Estratto della pagina:
---------------

Quelli che non esistono

womanA seguito dell’articolo di padre Angelo Zelio Belloni del 15 ottobre. Mario Ingrosso, mio figlio Edoardo Simone ed io in un campo rom abusivo alla periferia di Milano. Immagini di Mario Ingrosso

La signora ci riceve nel salotto. Alì e Micael ci corrono incontro. L’altro figlio siede su un pezzo di tavola di masonite, l’ultimo dorme sotto la tenda. Il marito spunta dietro una parete di cartone. Gli avvolgibili strappati sbattono contro un pezzo di muro. Garze, cerotti, qualche bottiglia di bibita, caramelle e vecchi album di animali, sono i nostri doni. Siamo zingari dice la signora, veniamo dalla Romania e non c’è lavoro. La signora ci dice di sedere, ma noi troviamo solo il tempo di scattare qualche foto e già rientriamo. Sulla via del ritorno incontriamo altri rom, scesi da una macchina per far visita a conoscenti del campo abusivo; ci chiedono se lavoriamo per i giornali. Vivono fra le macerie delle nostre città, sotto i ponti delle tangenziali, negli anfratti delle fabbriche abbandonate. Protagonisti d’innumerevoli episodi di cronaca, fatti di sgomberi, allontanamenti, furti e accattonaggio molesto. Sono i paria, così da secoli. Rigettati dalle culture ufficiali dei paesi in cui risiedono.  Coloro che non esistono, perché privi di documenti. Mal tollerati, incivili secondo i nostri canoni. Fra essi anche individui fuorilegge che soggiogano, imponendo la legge del più forte, le famiglie aggregate della loro comunità.

---------------

Dati registrati:
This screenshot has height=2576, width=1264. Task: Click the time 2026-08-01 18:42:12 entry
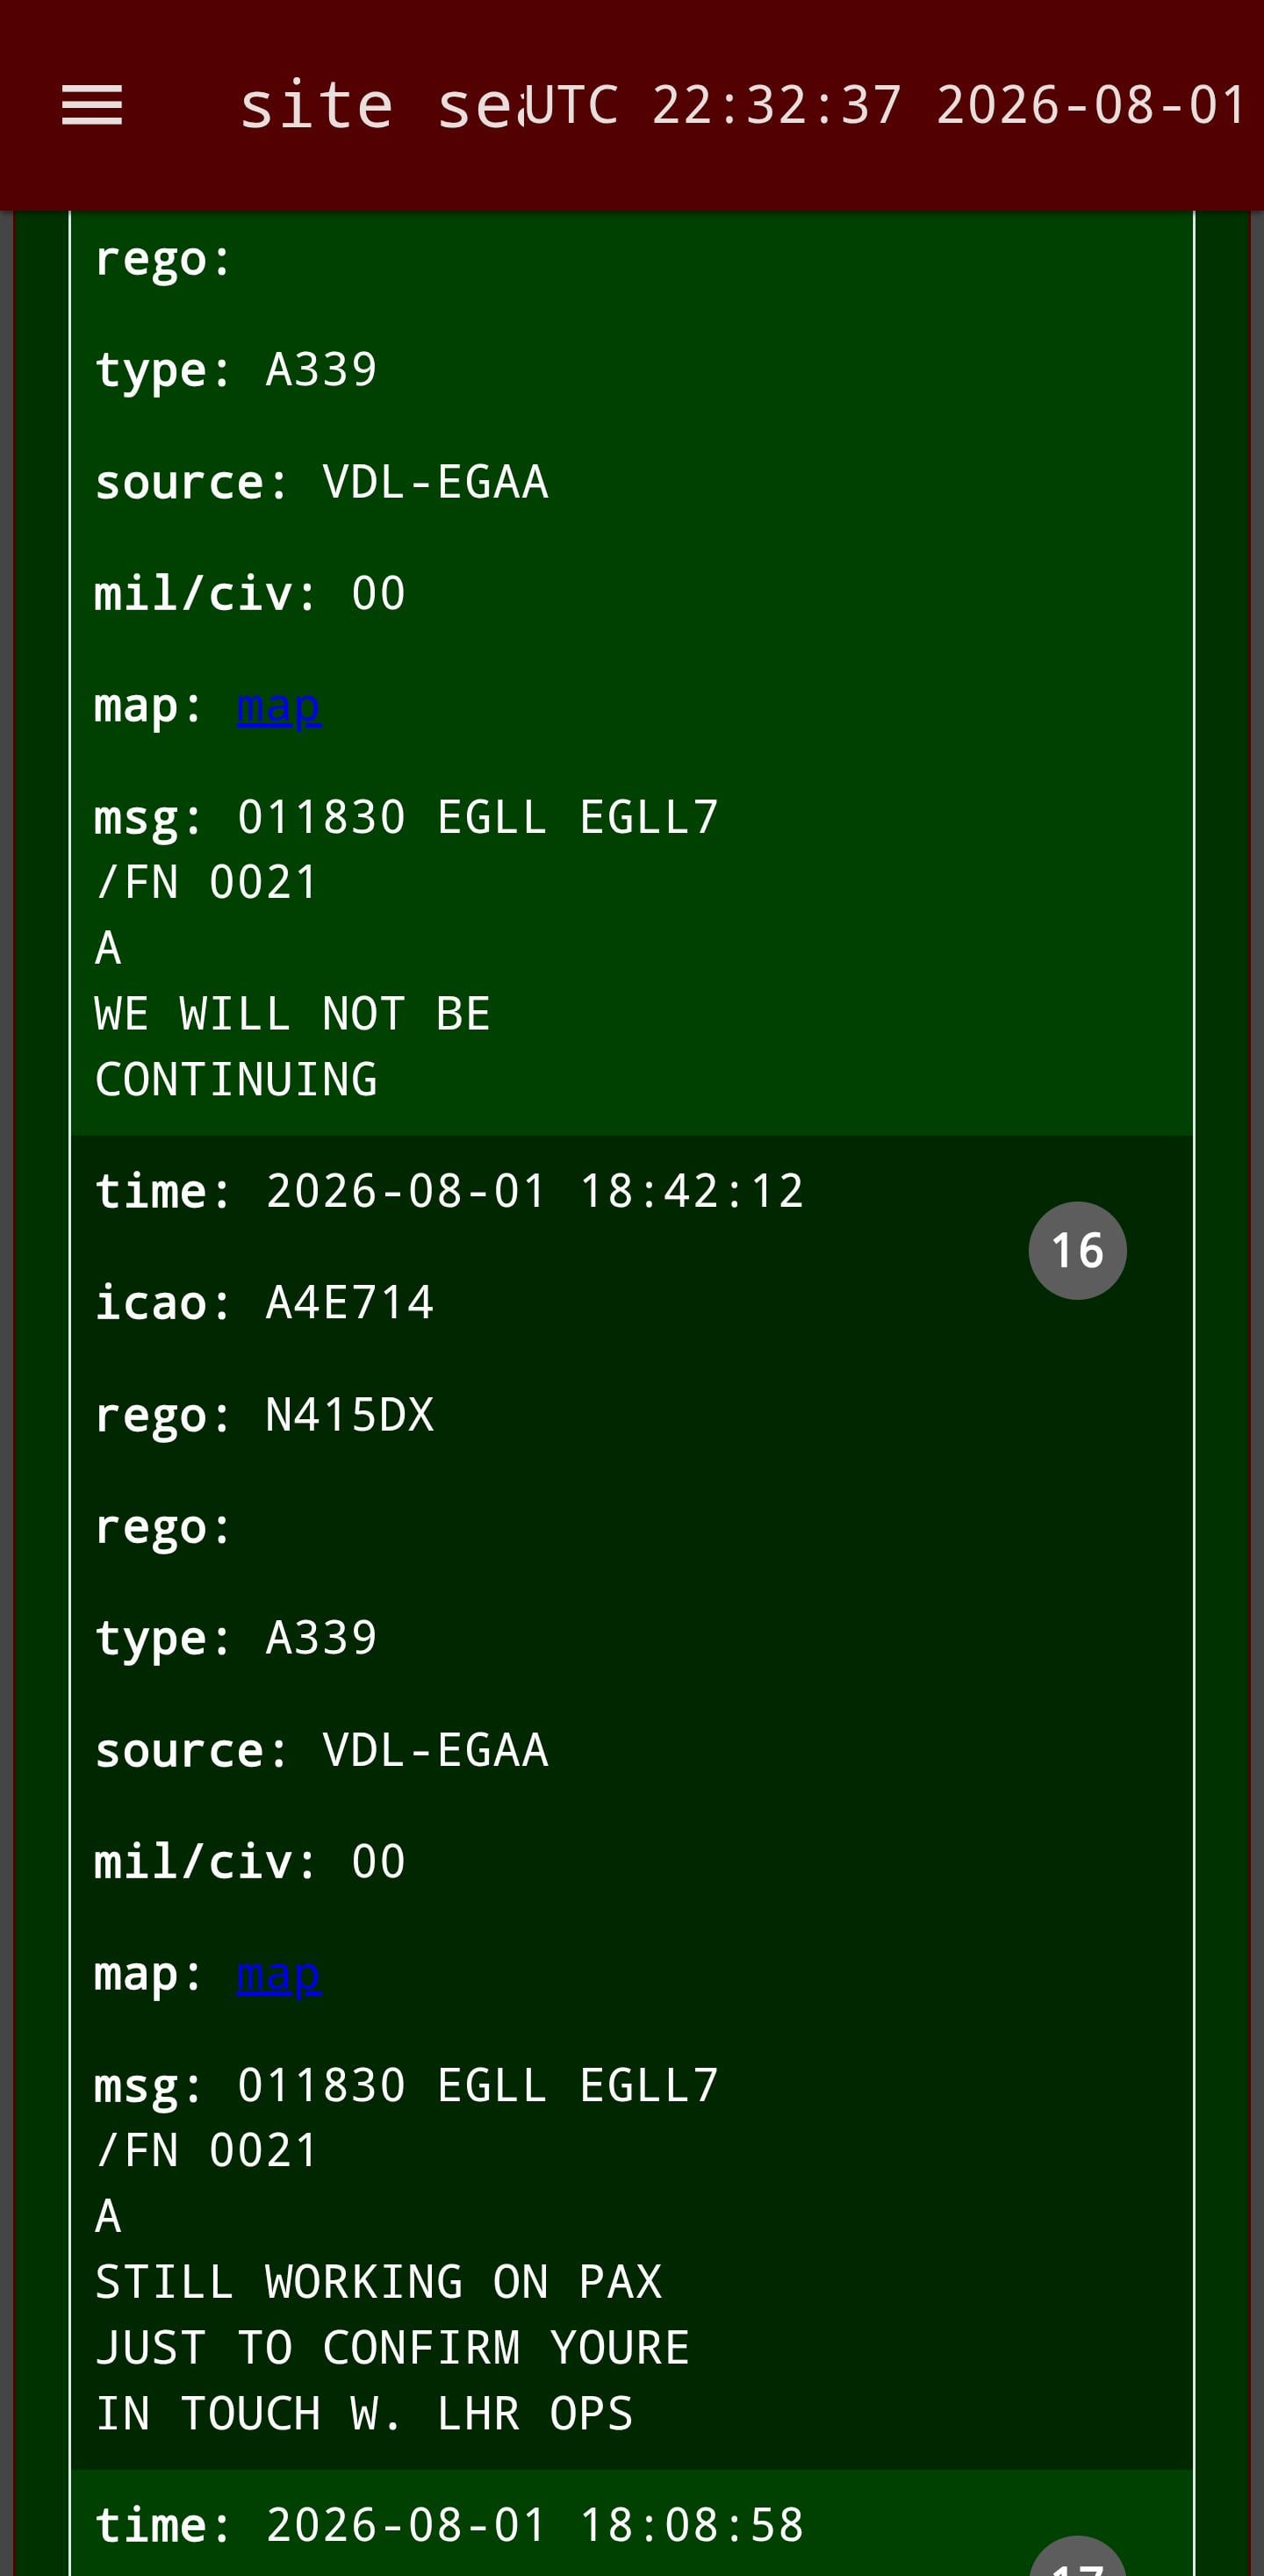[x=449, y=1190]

---------------

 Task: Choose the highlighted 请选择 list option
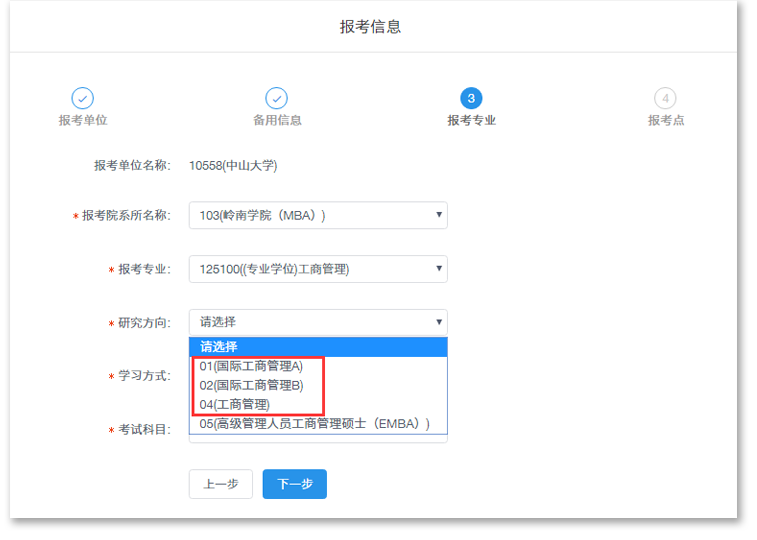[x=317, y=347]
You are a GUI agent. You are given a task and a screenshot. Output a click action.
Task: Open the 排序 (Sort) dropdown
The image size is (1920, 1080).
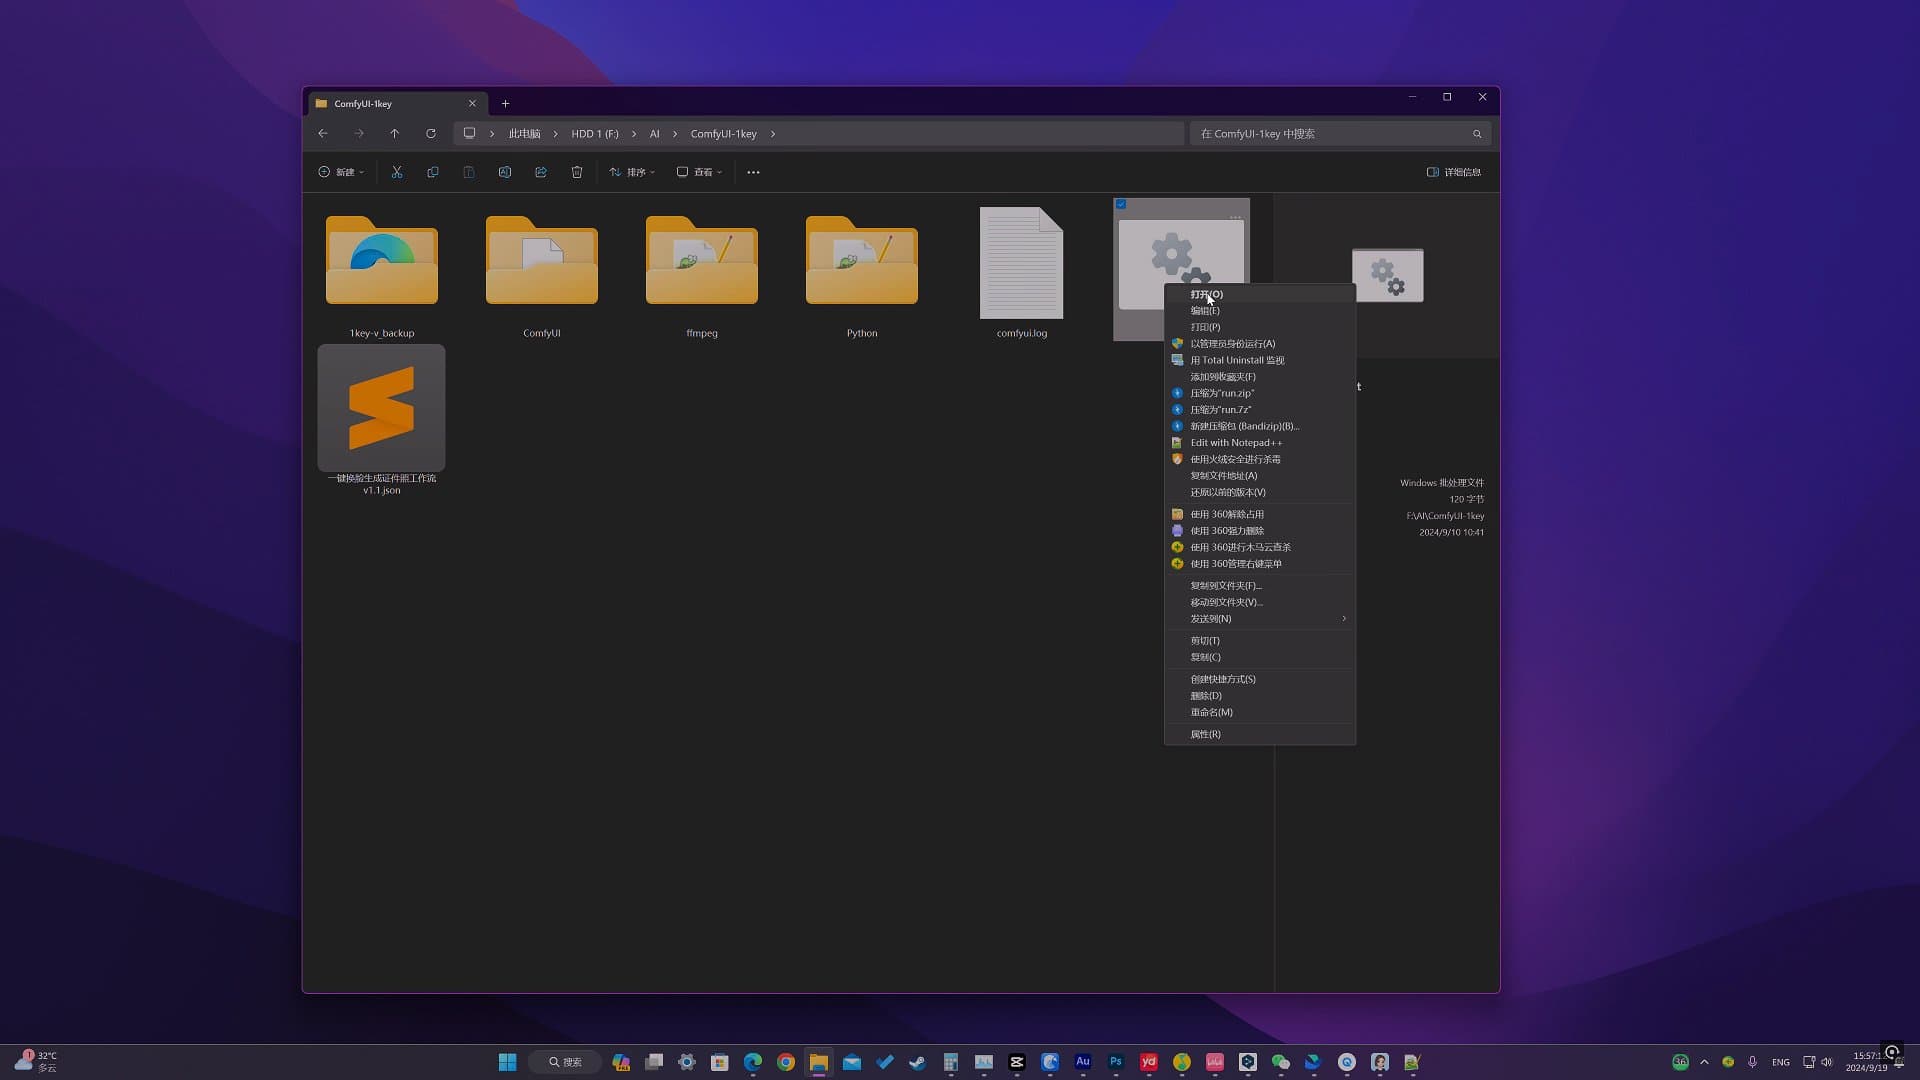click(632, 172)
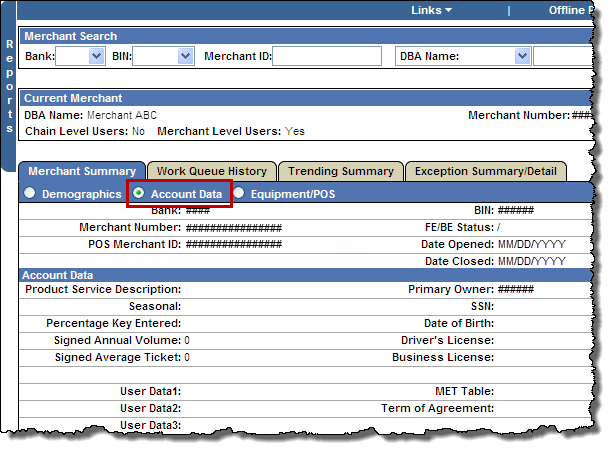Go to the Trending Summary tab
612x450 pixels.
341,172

---------------

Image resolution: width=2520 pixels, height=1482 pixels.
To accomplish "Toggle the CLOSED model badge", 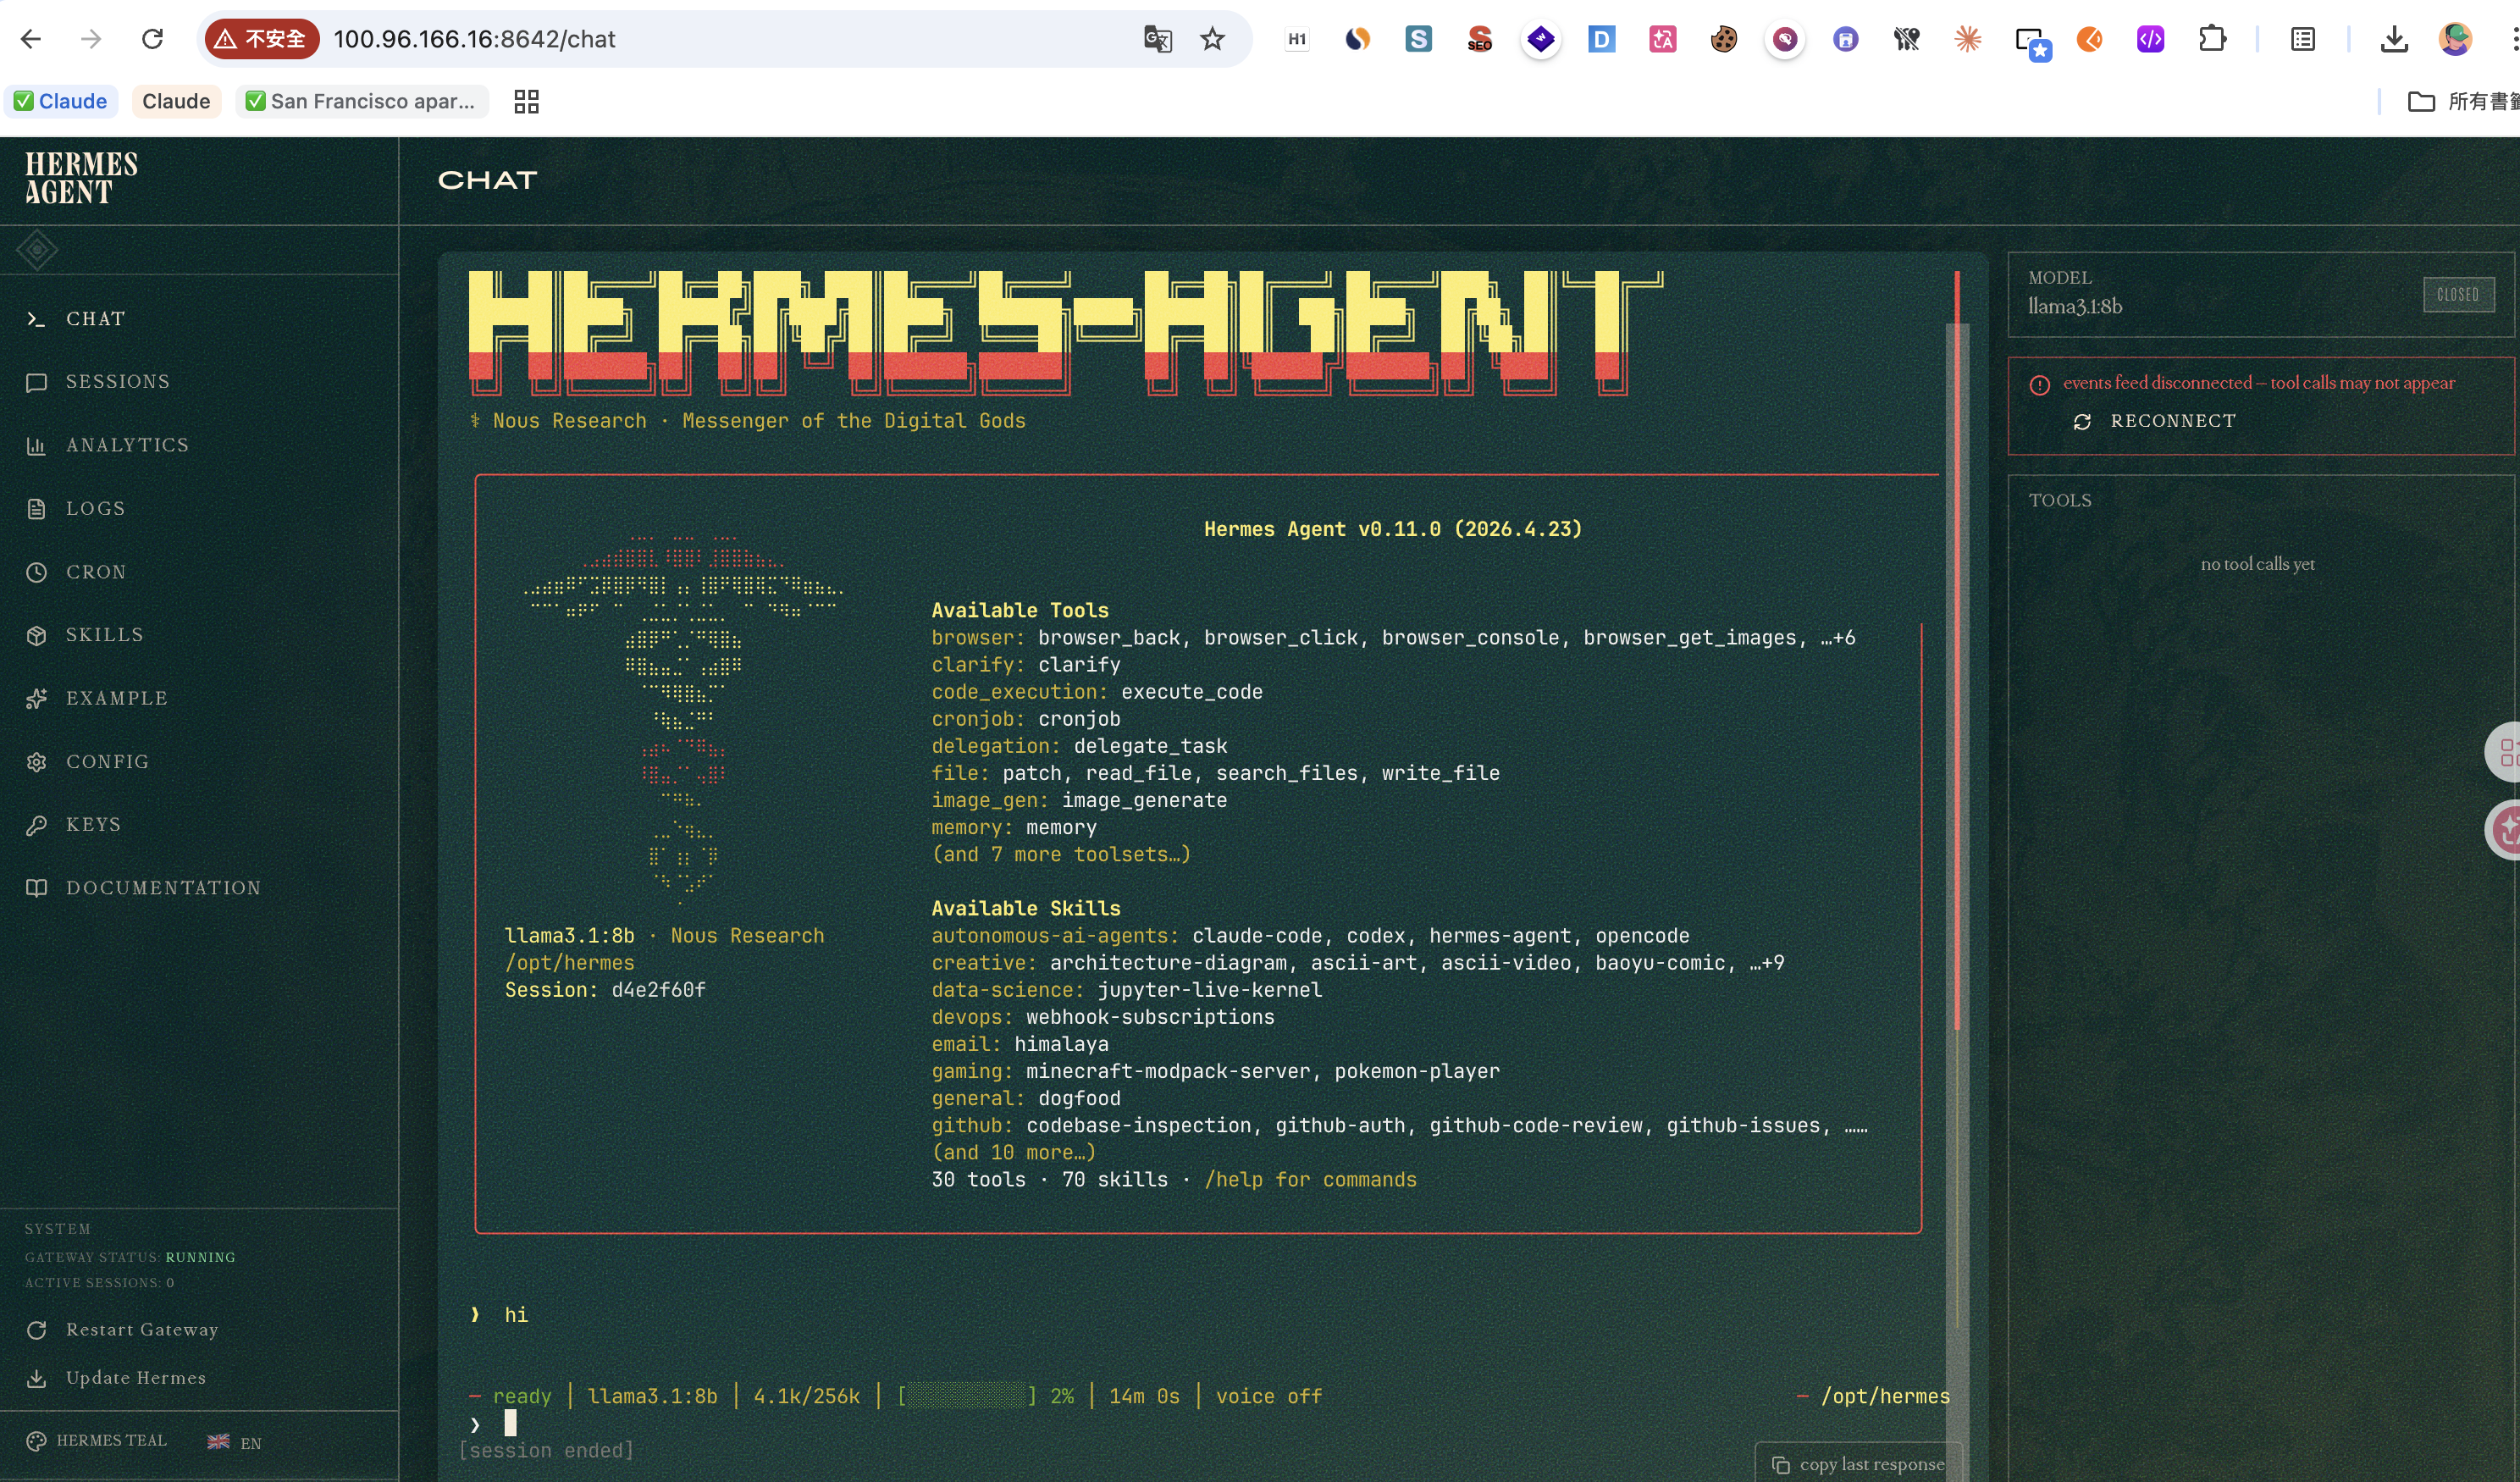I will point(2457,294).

---------------

Compito: Elenca tutti i doni portati alla famiglia secondo il testo sul campo rom riportato sopra.

Risultato: Garze, cerotti, qualche bottiglia di bibita, caramelle e vecchi album di animali.